Records provided -
____________
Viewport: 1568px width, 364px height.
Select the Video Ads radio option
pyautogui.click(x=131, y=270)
____________
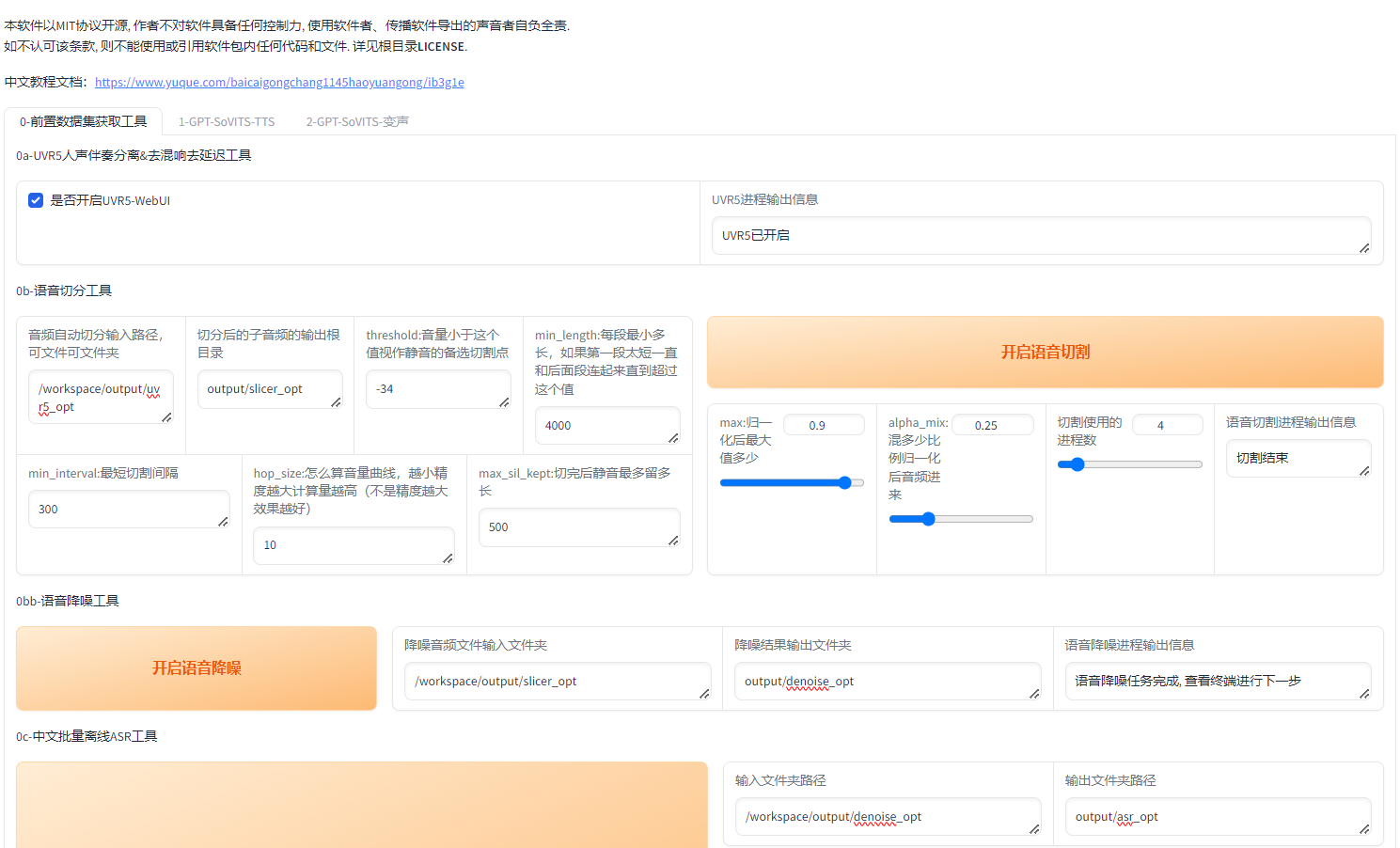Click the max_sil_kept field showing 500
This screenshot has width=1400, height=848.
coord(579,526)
____________
Begin at the line of the listing that has "Viewport: 1568px width, 364px height." and stop after the line that has "pyautogui.click(x=131, y=270)". Write those lines out again with "Video Ads" switched to "Banner Ads" and everything else left as it is.

Viewport: 1568px width, 364px height.
Select the Banner Ads radio option
pyautogui.click(x=131, y=270)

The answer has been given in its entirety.